Watch a clip form a rehearsal of Landless Theatre Company's Stephen Sondheim-approved 'Sweeney Todd Prog Metal Version' and read the coverage on DCMetroTheaterArts. We got to break the news. The show opens on Thursday night and runs through the 31st. Ticket information is in the article. Pie anyone?
Could they have picked a worst section of the show to showcase this new direction??
The rock orchestration for "Green Finch & Linnet Bird" seems a tad heavy. I was actually intrigued by the short section where they sang together and the beggar woman's part though.
If it's anything like their prog metal "Frankenstein" last year the vocal arrangements were a low priority as was you know, ensuring the cast could sing the show. I've rarely been impressed by anything they've done - even the straight musical theatre.
"Why do you care what people might say? Why try to fit into their design?" (Side Show)
I've always felt prog metal was too specific and limiting a direction to go in. A general rock sound, yes, with character-specific variations, but when you commit to just one style, you lose something.

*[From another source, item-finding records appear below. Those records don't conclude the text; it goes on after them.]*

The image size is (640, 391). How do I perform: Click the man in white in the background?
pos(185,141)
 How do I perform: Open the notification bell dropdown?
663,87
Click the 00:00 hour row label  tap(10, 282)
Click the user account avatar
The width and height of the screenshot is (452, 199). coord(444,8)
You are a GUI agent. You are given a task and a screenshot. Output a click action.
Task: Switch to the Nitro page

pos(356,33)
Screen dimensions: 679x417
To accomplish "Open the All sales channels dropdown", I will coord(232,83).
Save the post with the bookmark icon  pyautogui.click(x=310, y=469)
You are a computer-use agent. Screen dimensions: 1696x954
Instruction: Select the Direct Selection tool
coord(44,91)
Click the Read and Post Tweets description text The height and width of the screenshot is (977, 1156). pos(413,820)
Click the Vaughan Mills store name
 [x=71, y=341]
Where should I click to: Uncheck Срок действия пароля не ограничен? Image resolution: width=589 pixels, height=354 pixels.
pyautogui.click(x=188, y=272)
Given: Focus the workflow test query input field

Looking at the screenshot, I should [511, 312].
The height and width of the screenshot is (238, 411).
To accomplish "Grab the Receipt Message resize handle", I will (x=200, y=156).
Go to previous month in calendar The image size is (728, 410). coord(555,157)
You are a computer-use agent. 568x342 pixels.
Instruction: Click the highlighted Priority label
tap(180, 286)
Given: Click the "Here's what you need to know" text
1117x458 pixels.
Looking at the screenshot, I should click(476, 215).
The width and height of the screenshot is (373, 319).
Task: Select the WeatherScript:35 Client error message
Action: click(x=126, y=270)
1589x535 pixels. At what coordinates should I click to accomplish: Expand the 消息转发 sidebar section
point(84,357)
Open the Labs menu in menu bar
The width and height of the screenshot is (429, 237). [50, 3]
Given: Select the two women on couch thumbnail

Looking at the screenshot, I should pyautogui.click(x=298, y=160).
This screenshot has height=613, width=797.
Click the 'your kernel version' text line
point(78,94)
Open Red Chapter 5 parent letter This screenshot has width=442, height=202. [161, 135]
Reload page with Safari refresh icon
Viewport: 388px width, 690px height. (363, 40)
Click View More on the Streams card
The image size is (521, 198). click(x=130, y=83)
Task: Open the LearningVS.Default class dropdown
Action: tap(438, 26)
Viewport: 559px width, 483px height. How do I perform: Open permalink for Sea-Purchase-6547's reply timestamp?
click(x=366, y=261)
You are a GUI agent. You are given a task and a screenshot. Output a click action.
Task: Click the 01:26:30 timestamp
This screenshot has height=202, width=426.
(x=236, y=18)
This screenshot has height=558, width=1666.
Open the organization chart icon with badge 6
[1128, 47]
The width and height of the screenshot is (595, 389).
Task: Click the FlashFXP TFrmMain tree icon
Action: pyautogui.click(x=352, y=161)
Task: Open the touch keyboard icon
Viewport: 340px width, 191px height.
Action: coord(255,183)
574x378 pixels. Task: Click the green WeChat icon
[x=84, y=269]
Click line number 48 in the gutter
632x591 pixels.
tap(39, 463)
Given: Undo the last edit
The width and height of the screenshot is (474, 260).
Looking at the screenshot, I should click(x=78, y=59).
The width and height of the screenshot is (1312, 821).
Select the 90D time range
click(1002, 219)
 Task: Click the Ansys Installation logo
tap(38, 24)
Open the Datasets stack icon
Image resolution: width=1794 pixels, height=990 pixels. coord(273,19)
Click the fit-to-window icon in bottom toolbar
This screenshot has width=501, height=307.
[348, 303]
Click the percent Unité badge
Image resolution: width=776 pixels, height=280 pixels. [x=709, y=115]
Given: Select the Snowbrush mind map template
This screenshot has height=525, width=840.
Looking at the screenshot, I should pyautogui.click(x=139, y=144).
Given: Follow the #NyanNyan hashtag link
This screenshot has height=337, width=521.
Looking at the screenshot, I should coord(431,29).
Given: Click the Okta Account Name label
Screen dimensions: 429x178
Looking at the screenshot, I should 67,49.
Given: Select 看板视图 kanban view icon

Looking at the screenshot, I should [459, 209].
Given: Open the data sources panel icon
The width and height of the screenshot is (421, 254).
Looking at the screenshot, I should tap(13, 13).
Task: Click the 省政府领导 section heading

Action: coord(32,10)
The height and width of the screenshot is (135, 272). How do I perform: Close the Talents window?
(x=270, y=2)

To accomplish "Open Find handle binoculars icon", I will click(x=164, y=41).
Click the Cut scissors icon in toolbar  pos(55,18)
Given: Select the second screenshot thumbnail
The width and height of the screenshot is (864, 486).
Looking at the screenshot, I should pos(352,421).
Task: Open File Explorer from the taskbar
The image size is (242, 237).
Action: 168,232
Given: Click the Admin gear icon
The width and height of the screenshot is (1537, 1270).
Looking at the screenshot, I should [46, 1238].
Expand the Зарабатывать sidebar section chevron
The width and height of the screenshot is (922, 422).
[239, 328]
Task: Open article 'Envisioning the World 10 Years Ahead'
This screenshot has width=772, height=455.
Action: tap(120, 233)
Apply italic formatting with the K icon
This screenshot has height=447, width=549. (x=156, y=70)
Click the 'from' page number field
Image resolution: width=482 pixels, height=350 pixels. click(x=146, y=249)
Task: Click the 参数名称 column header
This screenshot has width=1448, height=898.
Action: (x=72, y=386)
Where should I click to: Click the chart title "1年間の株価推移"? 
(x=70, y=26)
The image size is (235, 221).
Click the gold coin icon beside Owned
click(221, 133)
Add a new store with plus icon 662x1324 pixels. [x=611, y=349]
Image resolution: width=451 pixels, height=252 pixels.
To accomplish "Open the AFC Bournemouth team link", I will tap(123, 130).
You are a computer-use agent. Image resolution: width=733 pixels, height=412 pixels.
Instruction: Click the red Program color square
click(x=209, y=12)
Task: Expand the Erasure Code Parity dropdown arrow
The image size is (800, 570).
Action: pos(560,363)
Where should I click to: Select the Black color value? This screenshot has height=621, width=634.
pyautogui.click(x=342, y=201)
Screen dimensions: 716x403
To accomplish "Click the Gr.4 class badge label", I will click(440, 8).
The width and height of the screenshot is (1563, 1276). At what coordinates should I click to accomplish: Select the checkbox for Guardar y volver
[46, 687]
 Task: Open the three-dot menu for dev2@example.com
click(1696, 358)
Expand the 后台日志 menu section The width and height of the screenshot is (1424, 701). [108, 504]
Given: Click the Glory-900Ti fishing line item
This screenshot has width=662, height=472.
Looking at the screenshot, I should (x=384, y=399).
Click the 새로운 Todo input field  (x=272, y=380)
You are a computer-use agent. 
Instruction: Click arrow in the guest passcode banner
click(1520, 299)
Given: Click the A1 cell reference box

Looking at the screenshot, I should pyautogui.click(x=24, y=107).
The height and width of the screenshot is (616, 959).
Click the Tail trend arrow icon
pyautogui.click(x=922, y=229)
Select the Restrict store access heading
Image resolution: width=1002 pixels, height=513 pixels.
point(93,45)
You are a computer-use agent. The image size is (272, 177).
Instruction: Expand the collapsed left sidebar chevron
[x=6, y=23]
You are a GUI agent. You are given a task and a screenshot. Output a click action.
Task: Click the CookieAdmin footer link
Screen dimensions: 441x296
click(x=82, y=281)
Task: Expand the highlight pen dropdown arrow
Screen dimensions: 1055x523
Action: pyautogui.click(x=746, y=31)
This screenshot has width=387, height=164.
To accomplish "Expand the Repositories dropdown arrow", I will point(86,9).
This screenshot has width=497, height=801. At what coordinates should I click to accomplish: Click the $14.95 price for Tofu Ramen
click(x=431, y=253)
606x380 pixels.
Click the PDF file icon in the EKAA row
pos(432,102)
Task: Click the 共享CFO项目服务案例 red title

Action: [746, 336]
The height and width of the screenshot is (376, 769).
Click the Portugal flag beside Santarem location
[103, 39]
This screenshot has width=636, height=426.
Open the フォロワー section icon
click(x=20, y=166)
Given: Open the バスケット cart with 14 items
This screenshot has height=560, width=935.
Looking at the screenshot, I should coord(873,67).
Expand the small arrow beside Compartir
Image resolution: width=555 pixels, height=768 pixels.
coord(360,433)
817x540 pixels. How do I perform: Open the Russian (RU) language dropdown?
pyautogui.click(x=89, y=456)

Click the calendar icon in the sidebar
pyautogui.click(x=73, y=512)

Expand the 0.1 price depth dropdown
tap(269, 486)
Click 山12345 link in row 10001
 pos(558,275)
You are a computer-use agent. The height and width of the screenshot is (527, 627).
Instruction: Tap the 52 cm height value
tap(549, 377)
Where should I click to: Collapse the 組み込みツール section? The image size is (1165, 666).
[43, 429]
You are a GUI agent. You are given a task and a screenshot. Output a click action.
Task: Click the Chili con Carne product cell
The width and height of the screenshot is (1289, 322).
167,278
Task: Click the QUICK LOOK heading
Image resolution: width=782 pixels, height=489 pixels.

I'm reminded of the words of old hand E.Y. Harburg: "A song [...] is custom-made. You have to write something that will fit a singer's style and ability, but you also have to know the character that is being laid. Today, young composers beat out one with rhythm and energy without any differentiation for character. Everything depends on the beat. Everything sounds the same. Somebody did a rock version of one of my plays. The young guy sang rock. Fine. So did his boss. When the hippie and the big executive both sing rock songs, the big executive loses his dignity and you lose the differentiation between the two. That's why you're not getting shows on Broadway except Godspell and Hair. They're just infantile charades, all the characters drumming and the same yah-yah-yah. A songwriter, like a tailor, has got to measure his customer." So too, I would argue, an orchestrator.
And there are a plethora of rock styles to be played with. I could see some Jim Steinman type arrangements here, an acoustic arrangement of "Green Finch..." a la "Blackbird" by The Beatles (especially with that finger-picking style playing off the voice; I think it would be lovely) there, the Judge's "Johanna" first resembling baroque pop (for that authoritarian air) not unlike "Walk Away Renee" and then coming unglued, etc.